• **Artikel**:

..........

Birokrasi Jangan Hilang Empati


Hanya mesin yang tak punya rasa empati

Seorang petani menggunakan mesin traktor untuk membajak sawah. Maka sudah pasti sang petani amat dimudahkan, sawah yang dibajak menjadi gembur dengan cepat. Walau begitu, sang petani tetap menjadi pengontrol mesin traktor itu, ia tetap bisa mengarahkan traktor ke bagian lahan yang akan digemburkan.

Lain lagi di sebuah kota, seorang ibu rumah tangga menggunakan mesin cuci otomatis. Ia tak perlu lagi mengeluarkan tenaga untuk menimba air, mengucek baju, lalu memerasnya untuk dijemur. Ia hanya perlu mencolok kabel listrik dan menekan beberapa tombol untuk membuat baju keluarganya bersih. Betapa mudahnya.

Hingga suatu ketika, sang petani dan ibu rumah tangga itu menghadapi sebuah kejadian yang tidak diinginkan. Mata sang petani tiba-tiba silap, hingga traktornya hampir menabrak anaknya yang bermain di sawah. Begitu juga dengan ibu rumah tangga, anak balitanya bermain di dekat mesin cuci yang menyala, hingga jatuh dan terperangkap di dalamnya.

Kalian pasti bisa menebak apa yang akan dilakukan sang petani dan ibu rumah tangga itu. Menyelamatkan anaknya? Ya, tentu saja, setiap manusia yang sadar tentu akan berpikir begitu. Bila tidak, maka boleh dikata anda bukanlah seorang manusia, melainkan seonggok mesin yang tak memiliki rasa kemanusiaan.

Sang petani akan membelokkan traktor begitu ia sadar anaknya akan terkena bahaya. Ibu rumah tangga akan cepat mencabut kabel mesin cuci dari aliran listrik, lalu menyelamatkan anaknya. Keduanya tetap memegang kendali pada mesin yang membantu mereka, bukan sebaliknya.

Saya kira begitulah semestinya pejabat birokrasi bekerja. Tidak hanya sekadar mengikut pada mesin, standar operasional dan sistem saja. Tidak. Sebab seringkali ada hal-hal yang luput dalam pembuatan, juga saat sistem dan standar operasional itu dijalankan.

Tengok saja peristiwa yang dialami Supriyadi, yang menggendong jenazah keponakannya, Husain, dari puskesmas Cikokol, Tangerang, ke rumahnya. Peristiwa ini sempat ramai diberitakan, setelah video Supriyadi tersebar luas di dunia maya (baca tirto.id). Jenazah Husain terpaksa dibopong oleh sang paman, karena pihak kepala puskesmas tidak memberikan mobil ambulance dengan alasan “tidak sesuai SOP (Standar Opersional Prosedur)”. Sungguh suatu alasan birokratis yang tak punya rasa empati.

..........

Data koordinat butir
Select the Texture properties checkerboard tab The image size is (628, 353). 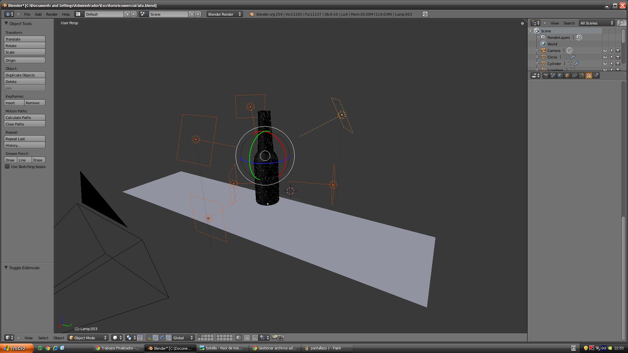(x=589, y=76)
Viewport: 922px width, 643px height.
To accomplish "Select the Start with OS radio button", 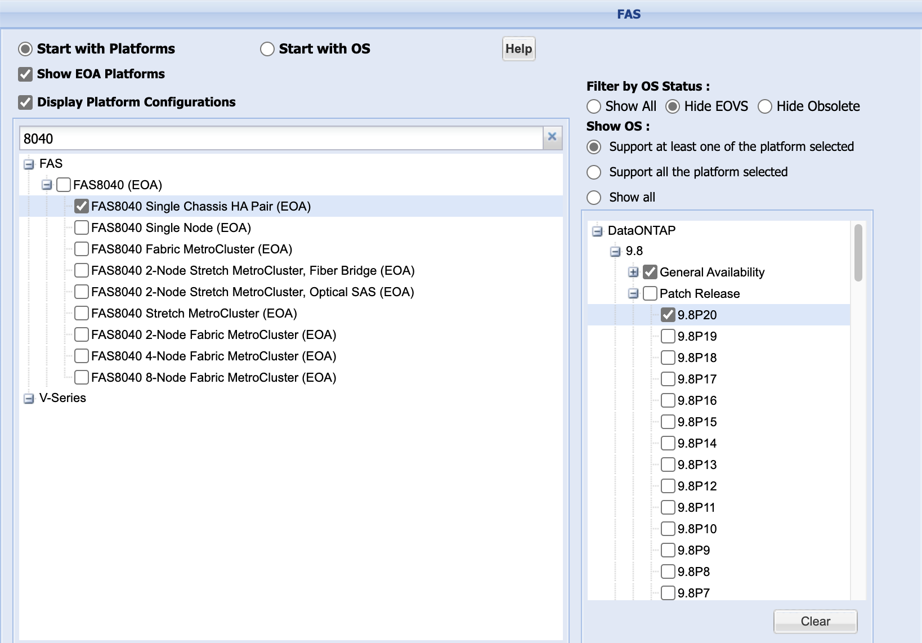I will tap(267, 49).
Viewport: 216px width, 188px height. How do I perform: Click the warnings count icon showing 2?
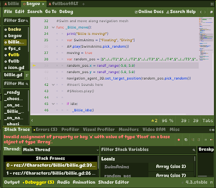coord(154,121)
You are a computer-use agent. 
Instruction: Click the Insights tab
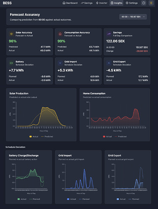[116, 3]
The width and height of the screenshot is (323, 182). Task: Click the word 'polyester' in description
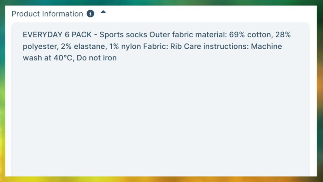pos(39,46)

..........

• **Daftar Tugas**:
1. Dalam artikel tentang birokrasi dan empati, apa alasan pejabat birokrasi tidak cukup hanya mengikuti mesin, standar operasional, dan sistem? Jawablah dalam satu sampai tiga kalimat.
2. Jawablah pertanyaan berikut berdasarkan artikel tentang birokrasi dan empati.
(a) Siapa yang hampir tertabrak traktor sang petani?
(b) Apa saja yang perlu dilakukan ibu rumah tangga agar baju keluarganya bersih dengan mesin cuci otomatis?
(c) Dari puskesmas mana Supriyadi menggendong jenazah Husain?
3. Teruskan artikel tentang birokrasi dan empati, dimulai setelah kalimat terakhirnya.

• **Daftar Jawaban**:
1. Sering kali ada hal-hal yang luput, baik saat sistem dan standar operasional itu dibuat maupun saat keduanya dijalankan.

2.
(a) Anak sang petani, yang sedang bermain di sawah.
(b) Mencolok kabel listrik dan menekan beberapa tombol.
(c) Puskesmas Cikokol, Tangerang.

3.
Walau begitu, sudut pandang birokrasi yang melulu melihat pada standar opersional memang jadi alasan yang benar dari segi aturan. Tetapi, tidakkah sang kepala puskesmas beserta jajarannya bersimpati kepada jenazah Husain? Dan, tidakkah mereka mempunyai rasa iba lalu memberi solusi yang lebih manusiawi? Atau, sudah sebesar itukah rasa tega di dalam dada para pejabat birokrasi yang menghamba pada sistem dan standar opersional itu? Sehingga membiarkan jenazah Husain dibopong begitu saja tanpa diberi angkutan yang layak? Di sinilah seharusnya rasa kemanusiaan mengambil peran. Bukannya melulu bicara tentang sistem dan standar operasional laiknya mesin, lantas tidak mengindahkan orang-orang yang akan terkena kesulitan dan bahaya karenanya. Sungguh tidak elok bila seperti itu.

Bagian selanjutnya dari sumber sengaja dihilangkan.